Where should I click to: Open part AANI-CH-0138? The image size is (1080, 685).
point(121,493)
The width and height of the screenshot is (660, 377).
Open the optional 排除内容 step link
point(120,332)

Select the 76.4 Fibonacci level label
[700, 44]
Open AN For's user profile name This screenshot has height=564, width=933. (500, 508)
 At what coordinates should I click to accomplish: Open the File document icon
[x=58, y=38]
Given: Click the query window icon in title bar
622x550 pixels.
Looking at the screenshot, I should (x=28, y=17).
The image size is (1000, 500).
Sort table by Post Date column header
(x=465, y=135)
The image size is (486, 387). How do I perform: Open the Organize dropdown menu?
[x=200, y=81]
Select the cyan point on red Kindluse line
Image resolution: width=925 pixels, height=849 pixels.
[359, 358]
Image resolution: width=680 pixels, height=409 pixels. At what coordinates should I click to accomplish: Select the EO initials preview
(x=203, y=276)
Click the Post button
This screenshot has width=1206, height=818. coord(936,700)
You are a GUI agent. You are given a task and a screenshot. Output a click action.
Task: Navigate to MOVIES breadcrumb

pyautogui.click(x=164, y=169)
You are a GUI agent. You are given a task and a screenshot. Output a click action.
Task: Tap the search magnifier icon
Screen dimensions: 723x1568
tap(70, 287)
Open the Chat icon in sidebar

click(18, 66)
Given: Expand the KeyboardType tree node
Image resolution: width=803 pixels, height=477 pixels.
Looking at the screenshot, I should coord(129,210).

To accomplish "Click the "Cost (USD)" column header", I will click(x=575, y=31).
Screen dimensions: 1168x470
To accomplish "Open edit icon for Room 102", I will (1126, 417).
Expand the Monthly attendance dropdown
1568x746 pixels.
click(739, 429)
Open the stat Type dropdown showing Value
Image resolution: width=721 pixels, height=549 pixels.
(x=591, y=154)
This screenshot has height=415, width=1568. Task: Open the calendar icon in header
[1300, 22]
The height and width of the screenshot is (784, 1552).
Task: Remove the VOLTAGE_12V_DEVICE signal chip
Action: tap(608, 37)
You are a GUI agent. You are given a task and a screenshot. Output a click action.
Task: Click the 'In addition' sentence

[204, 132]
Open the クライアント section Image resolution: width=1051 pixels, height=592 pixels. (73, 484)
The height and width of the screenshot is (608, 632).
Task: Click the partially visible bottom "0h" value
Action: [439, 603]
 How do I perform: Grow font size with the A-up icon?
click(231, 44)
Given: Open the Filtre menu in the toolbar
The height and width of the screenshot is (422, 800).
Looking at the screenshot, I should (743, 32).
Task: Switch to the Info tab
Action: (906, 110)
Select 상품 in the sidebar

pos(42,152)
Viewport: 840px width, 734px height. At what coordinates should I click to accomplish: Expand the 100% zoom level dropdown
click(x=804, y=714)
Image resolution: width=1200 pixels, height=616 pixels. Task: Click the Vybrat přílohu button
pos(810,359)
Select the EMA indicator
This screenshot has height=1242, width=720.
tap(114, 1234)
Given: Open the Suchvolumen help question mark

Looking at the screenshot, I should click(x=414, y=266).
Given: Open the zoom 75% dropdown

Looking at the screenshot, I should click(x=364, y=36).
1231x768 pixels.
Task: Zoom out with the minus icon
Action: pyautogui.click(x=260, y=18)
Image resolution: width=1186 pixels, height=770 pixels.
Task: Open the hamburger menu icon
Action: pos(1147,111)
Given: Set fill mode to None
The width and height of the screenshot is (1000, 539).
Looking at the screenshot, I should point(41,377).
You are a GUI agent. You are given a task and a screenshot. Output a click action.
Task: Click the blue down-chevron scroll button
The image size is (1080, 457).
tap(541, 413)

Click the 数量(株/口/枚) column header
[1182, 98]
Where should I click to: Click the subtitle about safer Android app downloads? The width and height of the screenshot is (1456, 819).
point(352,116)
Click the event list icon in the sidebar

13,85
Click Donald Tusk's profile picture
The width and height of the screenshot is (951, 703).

What this task involves:
Each line above is to be restated exactly as it stands.

Solution to this task:
Where should I click to: Open part AANI-CH-0138? The image size is (1080, 685).
point(121,493)
The width and height of the screenshot is (660, 377).
Open the optional 排除内容 step link
point(120,332)

Select the 76.4 Fibonacci level label
[700, 44]
Open AN For's user profile name This screenshot has height=564, width=933. (500, 508)
 At what coordinates should I click to accomplish: Open the File document icon
[x=58, y=38]
Given: Click the query window icon in title bar
622x550 pixels.
Looking at the screenshot, I should (x=28, y=17).
The image size is (1000, 500).
Sort table by Post Date column header
(x=465, y=135)
The image size is (486, 387). How do I perform: Open the Organize dropdown menu?
[x=200, y=81]
Select the cyan point on red Kindluse line
Image resolution: width=925 pixels, height=849 pixels.
[359, 358]
Image resolution: width=680 pixels, height=409 pixels. At what coordinates should I click to accomplish: Select the EO initials preview
(x=203, y=276)
Click the Post button
This screenshot has width=1206, height=818. coord(936,700)
You are a GUI agent. You are given a task and a screenshot. Output a click action.
Task: Navigate to MOVIES breadcrumb

pyautogui.click(x=164, y=169)
You are a GUI agent. You are given a task and a screenshot. Output a click action.
Task: Tap the search magnifier icon
Screen dimensions: 723x1568
tap(70, 287)
Open the Chat icon in sidebar

click(18, 66)
Given: Expand the KeyboardType tree node
Image resolution: width=803 pixels, height=477 pixels.
Looking at the screenshot, I should coord(129,210).

To accomplish "Click the "Cost (USD)" column header", I will click(x=575, y=31).
Screen dimensions: 1168x470
To accomplish "Open edit icon for Room 102", I will (1126, 417).
Expand the Monthly attendance dropdown
1568x746 pixels.
click(739, 429)
Open the stat Type dropdown showing Value
Image resolution: width=721 pixels, height=549 pixels.
(x=591, y=154)
This screenshot has height=415, width=1568. Task: Open the calendar icon in header
[1300, 22]
The height and width of the screenshot is (784, 1552).
Task: Remove the VOLTAGE_12V_DEVICE signal chip
Action: tap(608, 37)
You are a GUI agent. You are given a task and a screenshot. Output a click action.
Task: Click the 'In addition' sentence

[204, 132]
Open the クライアント section Image resolution: width=1051 pixels, height=592 pixels. (73, 484)
The height and width of the screenshot is (608, 632).
Task: Click the partially visible bottom "0h" value
Action: [439, 603]
 How do I perform: Grow font size with the A-up icon?
click(231, 44)
Given: Open the Filtre menu in the toolbar
The height and width of the screenshot is (422, 800).
Looking at the screenshot, I should (743, 32).
Task: Switch to the Info tab
Action: (906, 110)
Select 상품 in the sidebar

pos(42,152)
Viewport: 840px width, 734px height. At what coordinates should I click to accomplish: Expand the 100% zoom level dropdown
click(x=804, y=714)
Image resolution: width=1200 pixels, height=616 pixels. Task: Click the Vybrat přílohu button
pos(810,359)
Select the EMA indicator
This screenshot has height=1242, width=720.
tap(114, 1234)
Given: Open the Suchvolumen help question mark

Looking at the screenshot, I should click(x=414, y=266).
Given: Open the zoom 75% dropdown

Looking at the screenshot, I should click(x=364, y=36).
1231x768 pixels.
Task: Zoom out with the minus icon
Action: pyautogui.click(x=260, y=18)
Image resolution: width=1186 pixels, height=770 pixels.
Task: Open the hamburger menu icon
Action: pos(1147,111)
Given: Set fill mode to None
The width and height of the screenshot is (1000, 539).
Looking at the screenshot, I should point(41,377).
You are a GUI agent. You are given a task and a screenshot. Output a click action.
Task: Click the blue down-chevron scroll button
The image size is (1080, 457).
tap(541, 413)

Click the 数量(株/口/枚) column header
[1182, 98]
Where should I click to: Click the subtitle about safer Android app downloads? The width and height of the screenshot is (1456, 819).
point(352,116)
Click the event list icon in the sidebar

13,85
Click Donald Tusk's profile picture
The width and height of the screenshot is (951, 703).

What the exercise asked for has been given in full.